Robert J. MacG. Dawson wrote: And, as you know, there are still scales, almost a century later, on which its predictions are unsatisfactory. For us ignorant of these, please explicate. thanks jim
Eduardo Dubuc wrote:
Well Robert,
1)
Well, Einstein was not "trying to"; he was using it, and presented this use as an accomplished fact.
...
General relativity was born with differential geometry; it has no meaning without differential geometry. String theory was already there when a category theory approach began.
Sorry, Eduardo! That's a little oversimplified. See, for instance, section 17.7 of Misner, Thorne, and Wheeler's "Gravitation", among other references.
General relativity (though of course not in its modern form) goes back to Einstein's formulation of the equivalence principle in 1907 (only two years after special relativity), and the prediction of the gravitational red shift.
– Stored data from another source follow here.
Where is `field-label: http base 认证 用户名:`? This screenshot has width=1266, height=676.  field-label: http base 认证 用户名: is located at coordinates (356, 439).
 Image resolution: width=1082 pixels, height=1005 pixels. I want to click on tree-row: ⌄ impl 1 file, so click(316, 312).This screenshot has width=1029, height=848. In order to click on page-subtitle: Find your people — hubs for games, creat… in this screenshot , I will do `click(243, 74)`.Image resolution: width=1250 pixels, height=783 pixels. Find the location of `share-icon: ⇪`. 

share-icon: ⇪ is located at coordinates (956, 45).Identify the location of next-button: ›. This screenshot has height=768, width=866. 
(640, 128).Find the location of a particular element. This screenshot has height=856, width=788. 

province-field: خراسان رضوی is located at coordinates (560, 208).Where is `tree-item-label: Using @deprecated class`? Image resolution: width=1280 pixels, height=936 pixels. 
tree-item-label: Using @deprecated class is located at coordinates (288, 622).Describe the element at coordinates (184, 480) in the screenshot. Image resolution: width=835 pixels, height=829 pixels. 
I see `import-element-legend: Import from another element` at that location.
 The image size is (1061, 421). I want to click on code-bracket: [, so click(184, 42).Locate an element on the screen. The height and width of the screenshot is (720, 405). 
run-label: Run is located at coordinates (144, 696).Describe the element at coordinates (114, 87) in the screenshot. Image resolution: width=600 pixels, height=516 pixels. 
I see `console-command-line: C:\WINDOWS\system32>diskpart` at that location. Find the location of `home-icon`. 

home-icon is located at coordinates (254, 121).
In 1911 Einstein also predicted the bending of light by massive bodies; this too is intrinsically part of GR.
But it was only in 1912 that he realized that Euclidean geometry awas not compatible with this, and (encouraged by Grossmann and Levi-Civita) started looking at differential geometry as a way to handle non-Euclidean spacetime. Einstein and Grossmann's 1913 attempt at a general relativity theory was wrong; it did not transform correctly. Some time after this, Planck specifically warned him that the differential geometry approach would not work and would not be believed if it did.
In November 1915 Einstein submitted two papers. The first of these explained some observations such as the precession of the perihelion of Mercury, but in other ways made wildly nonphysical predictions (essentially ignoring many of the effects of mass -though this "linearized theory" does have some uses as an approximation) He corrected this soon with a second paper in which he finally got it right. Sort of.
In 1917 Einstein introduced a cosmological constant into his field equations to account for the "fact" that the universe wasn't expanding. In the 1920's he took it out again when it turned out that the universe *was* expanding. Now astronomers think there ought to be one, but with a value very different from what Einstein originally put forward.
So GR got by without differential geometry for five years; and it was another decade or so before it was a mature theory with enough of the bugs out to do what was expected of it. And, as you know, there are still scales, almost a century later, on which its predictions are unsatisfactory.